Publications

Publication details [#62596]

Grin, François. 2017. Translation and language policy in the dynamics of multilingualism. International Journal of the Sociology of Language 2017 (243) : 155–182.
Publication type
Article in journal
Publication language
English
Place, Publisher
De Gruyter

Annotation

Translation is related to language dynamics, and it is both a conduit of language policies and a condition for their success, but these links need to be explicitly recognized. Whereas translation inquiries often approach translation itself as a self-contained process, it surely emerges from multilingual contexts, but is also, at least partly, dependent on language policies. Translation adds to the preservation of linguistic diversity and societal multilingualism which are, reciprocally, dependent upon the practice of translation.
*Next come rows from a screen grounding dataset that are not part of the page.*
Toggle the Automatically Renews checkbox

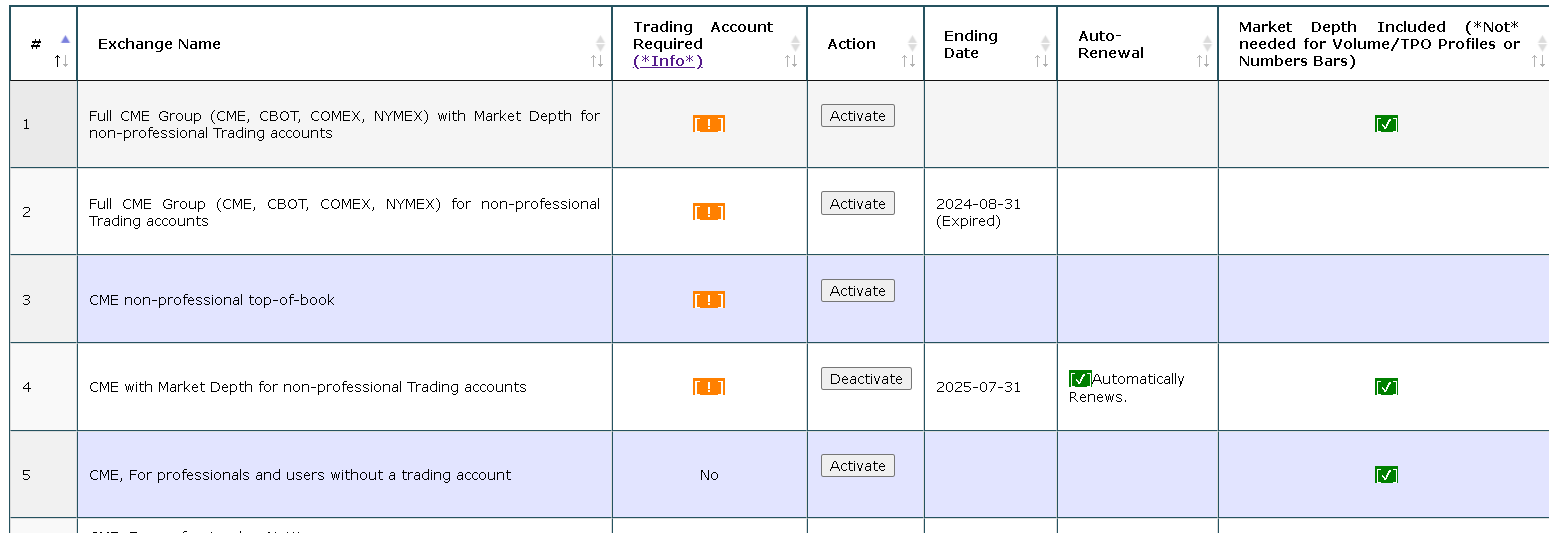[1080, 379]
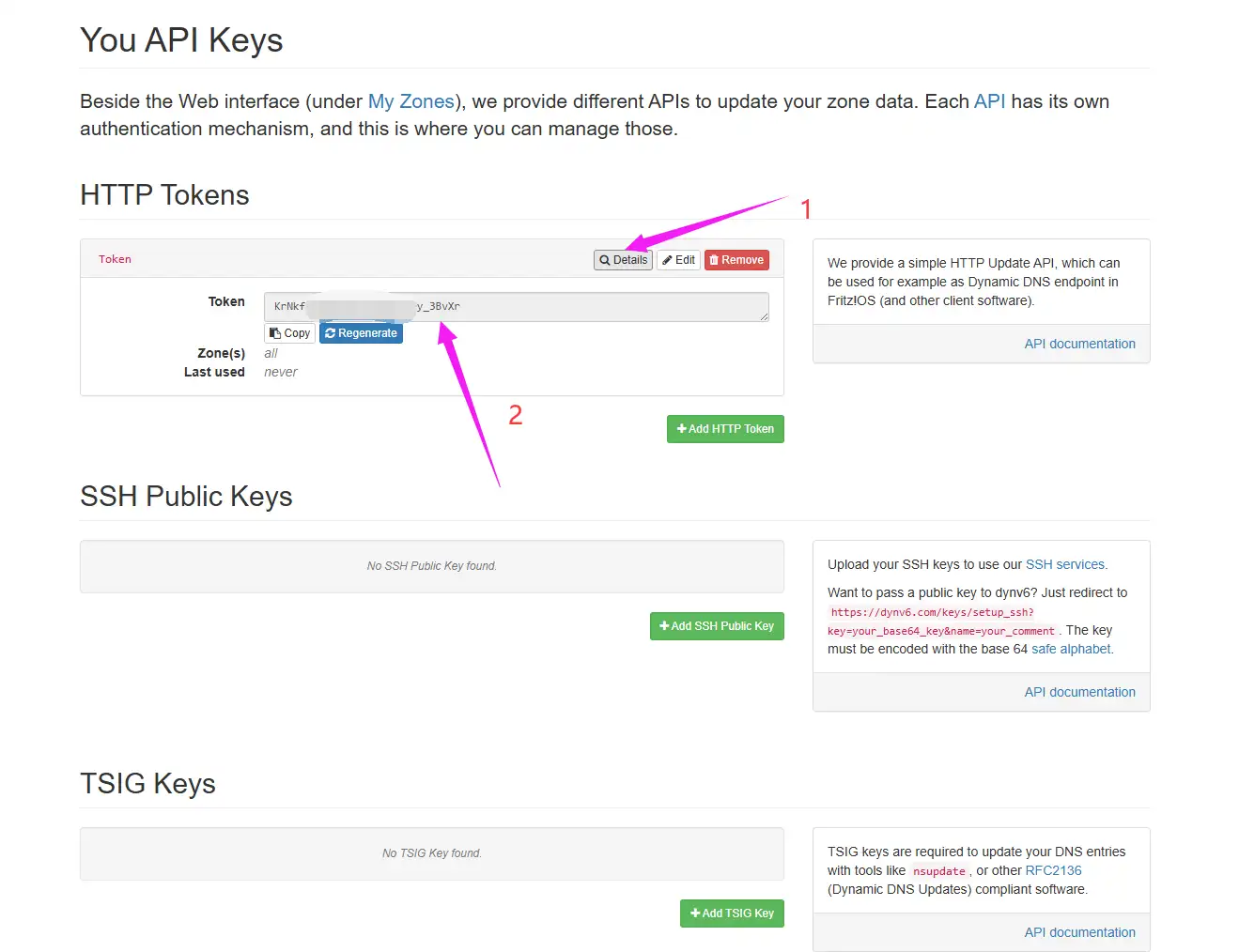Open the API link in intro text
Viewport: 1239px width, 952px height.
coord(989,101)
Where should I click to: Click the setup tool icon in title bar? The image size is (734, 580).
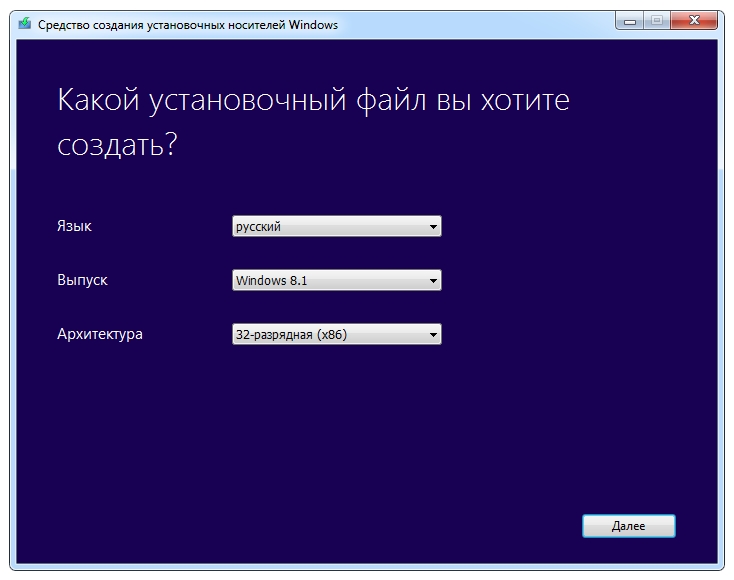25,25

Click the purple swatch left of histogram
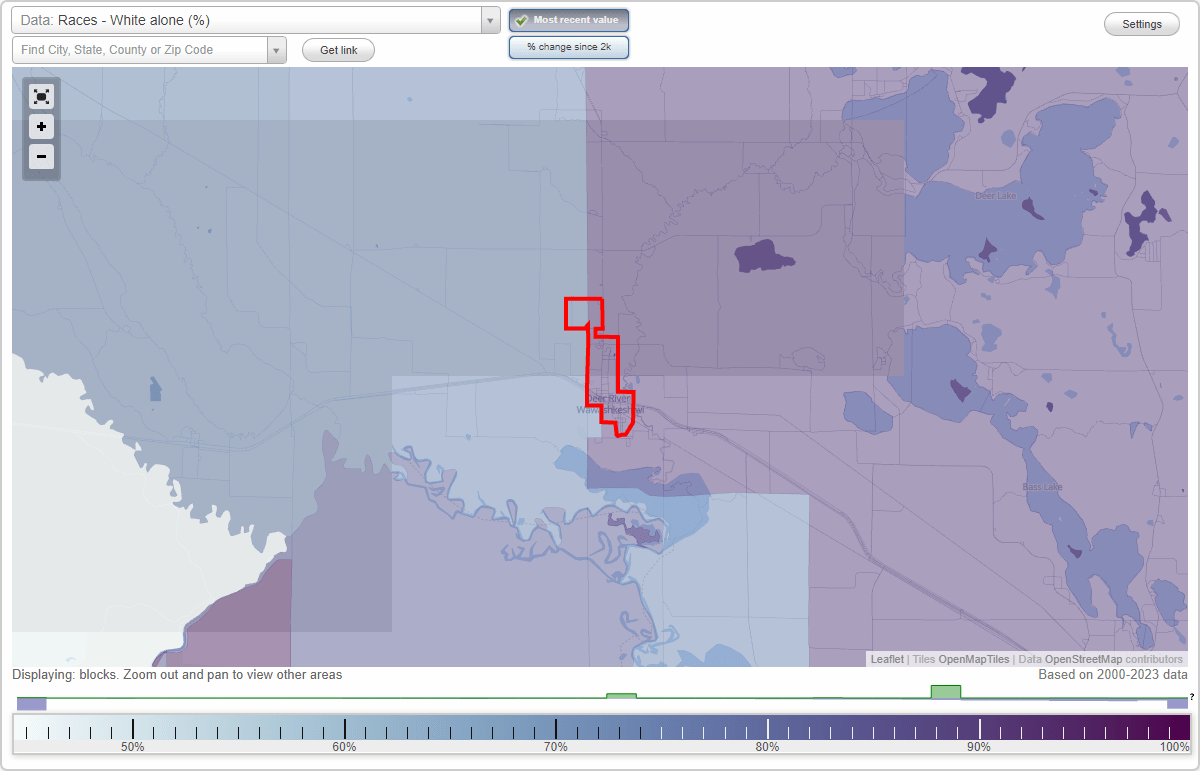(30, 704)
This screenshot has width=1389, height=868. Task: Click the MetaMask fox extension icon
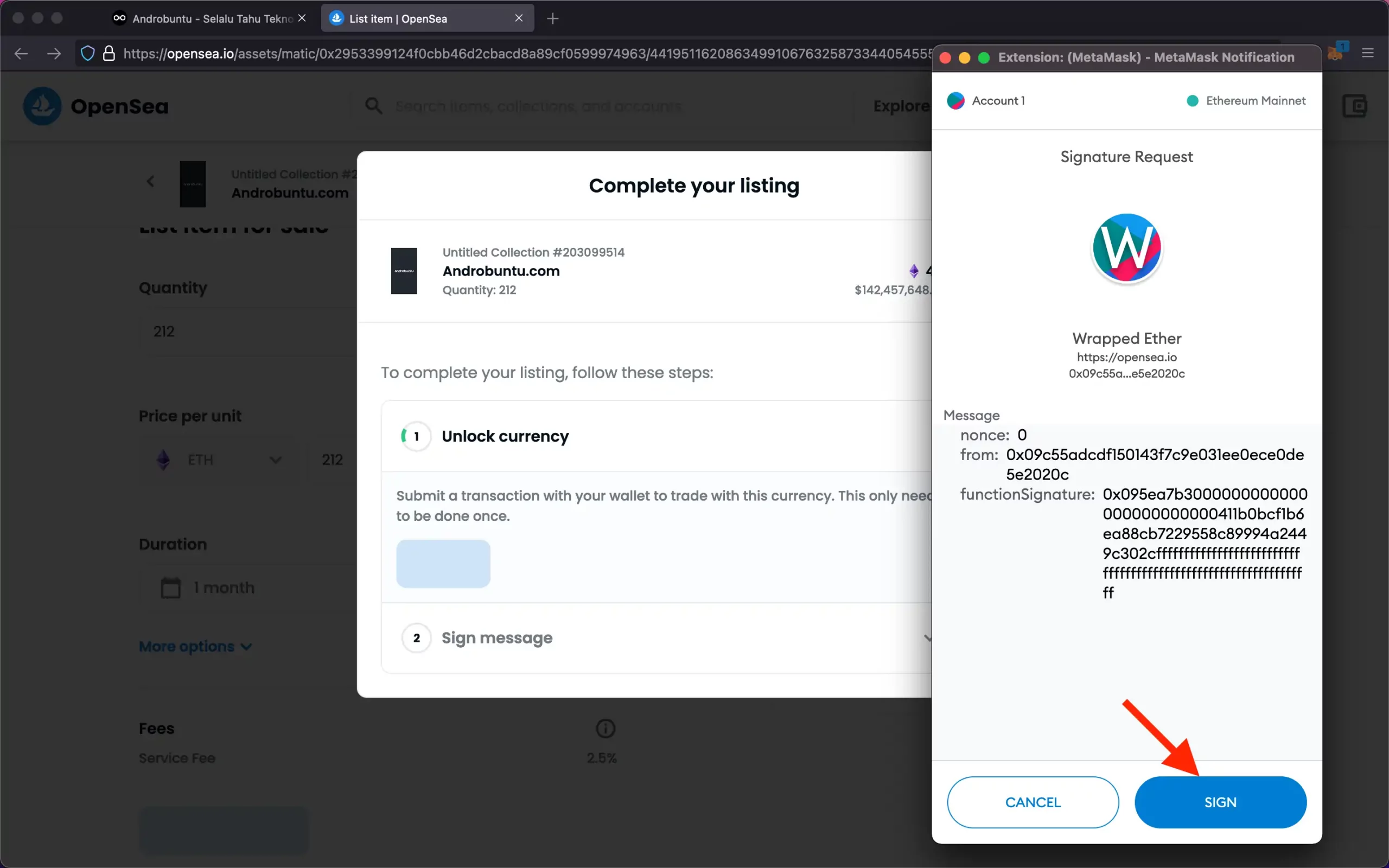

This exploration validates the ongoing soundness of the fundamentals of Fishman’s approach to “language-in-society” and helps to judge some recent criticism toward key notions of classical sociolinguistics that Fishman helped evolve and spread, like multilingualism, which is questioned by current notions like “English as a lingua franca” and “languaging”. The very existence of translation as a social, economic and political practice proposes that societal multilingualism cannot satisfactorily be described without using classical sociolinguistic notions like “named” languages, mother tongue and domain, which are pivotal to successful policies and, hence, to the preservation of the linguistic human rights to which Fishman’s work has made such crucial contributions.